◆ **Exercise requirements**
Copy word for word the lines of the records below, beginning at the one with "Where should I click to: Enable" and finishing at the one with "Switch to the 1D chart range", ends included, but none of the pictures.

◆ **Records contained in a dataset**
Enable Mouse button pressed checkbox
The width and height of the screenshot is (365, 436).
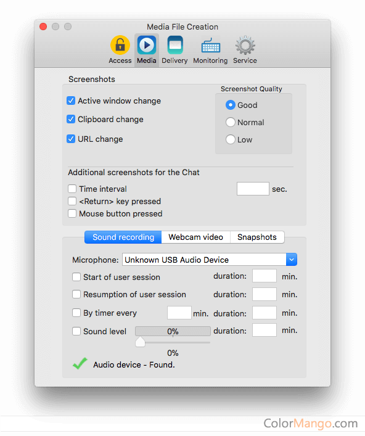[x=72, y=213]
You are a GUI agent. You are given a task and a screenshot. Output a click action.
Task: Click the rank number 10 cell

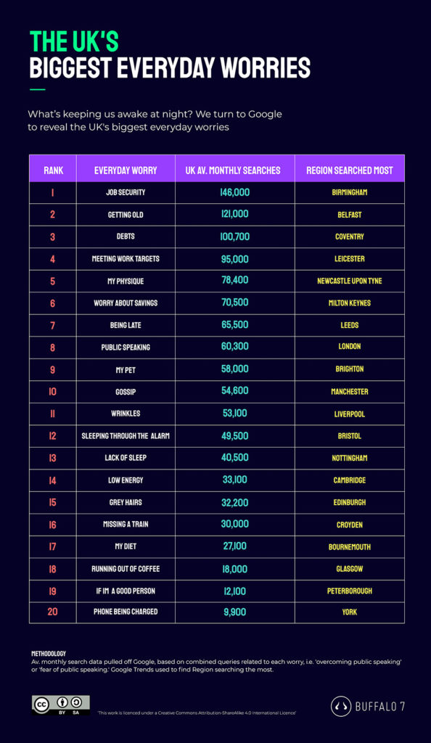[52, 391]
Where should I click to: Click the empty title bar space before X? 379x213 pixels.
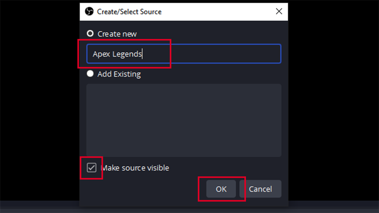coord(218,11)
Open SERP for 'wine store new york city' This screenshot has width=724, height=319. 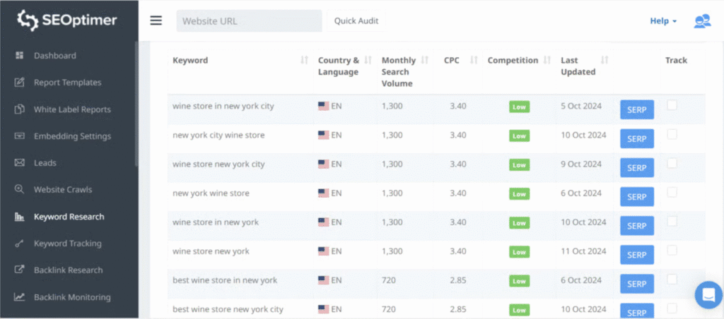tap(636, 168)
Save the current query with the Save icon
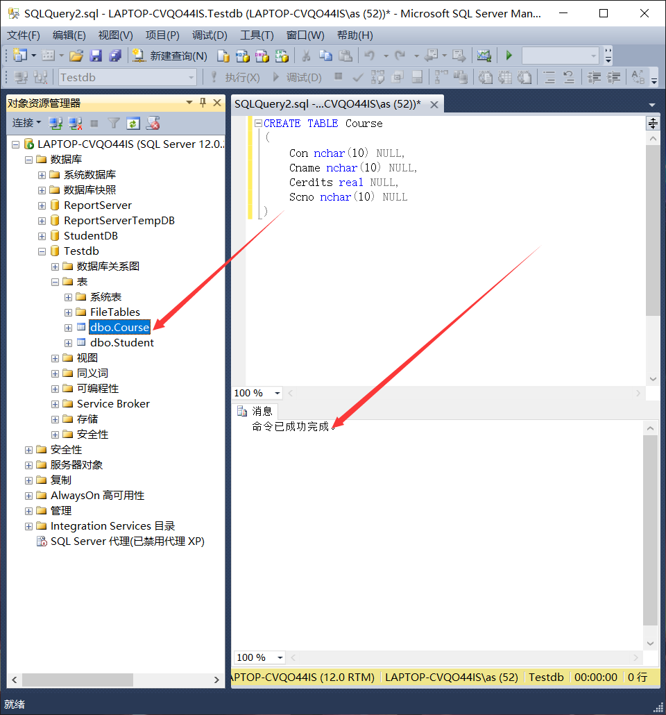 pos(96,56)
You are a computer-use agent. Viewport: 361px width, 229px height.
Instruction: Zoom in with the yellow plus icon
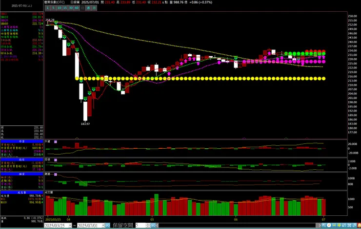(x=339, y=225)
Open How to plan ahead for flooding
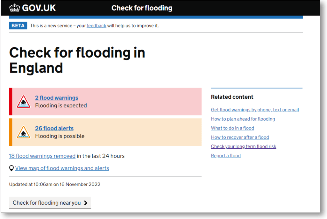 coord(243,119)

...

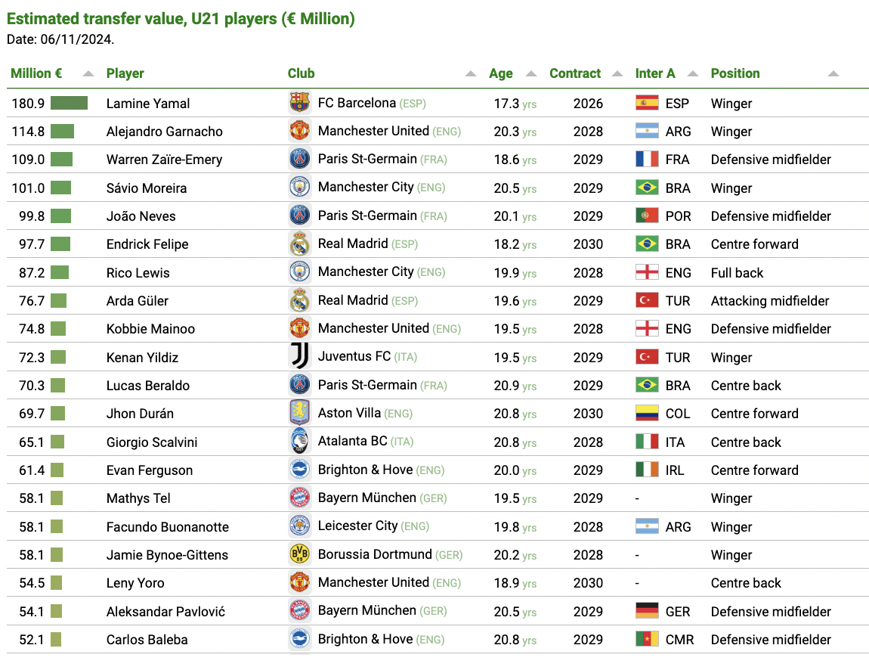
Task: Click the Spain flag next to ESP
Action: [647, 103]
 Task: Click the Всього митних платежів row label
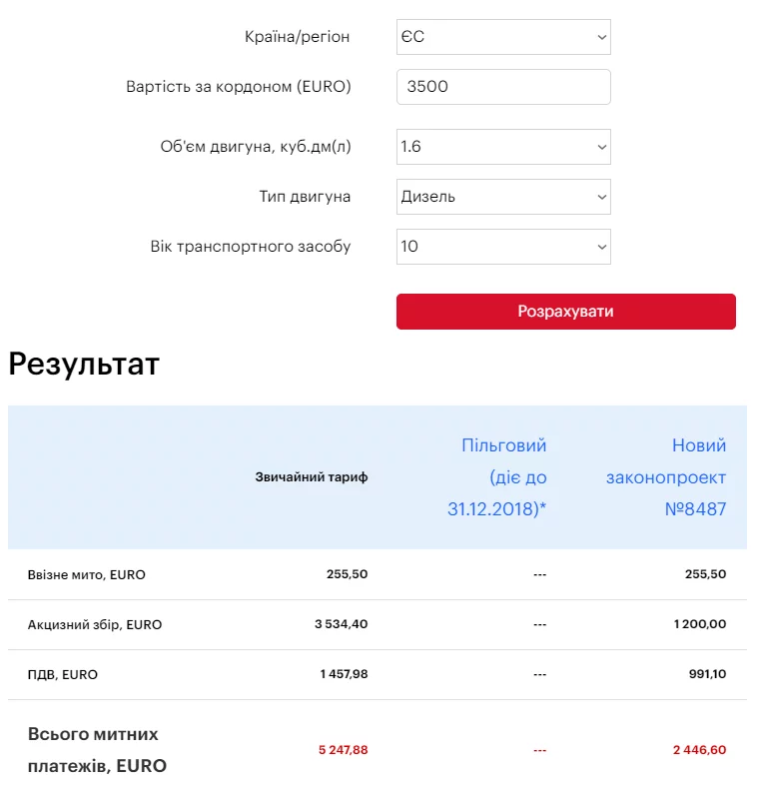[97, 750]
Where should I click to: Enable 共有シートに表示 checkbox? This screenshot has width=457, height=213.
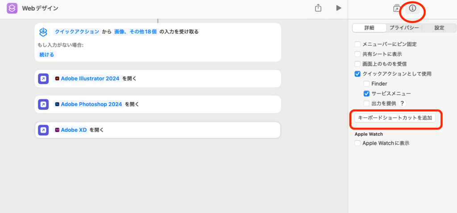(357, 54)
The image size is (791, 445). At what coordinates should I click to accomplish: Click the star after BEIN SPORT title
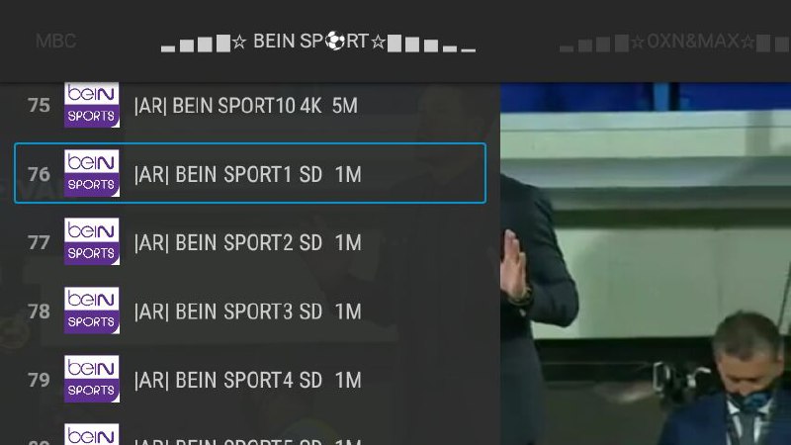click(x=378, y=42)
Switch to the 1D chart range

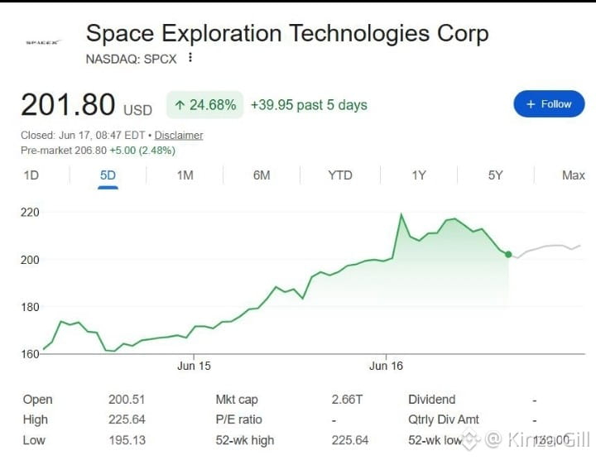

◆ **Worked solution**
Where should I click to: Enable 共有シートに表示 checkbox? This screenshot has width=457, height=213.
(357, 54)
The image size is (791, 445). At what coordinates should I click to accomplish: Click the star after BEIN SPORT title
click(x=378, y=42)
Switch to the 1D chart range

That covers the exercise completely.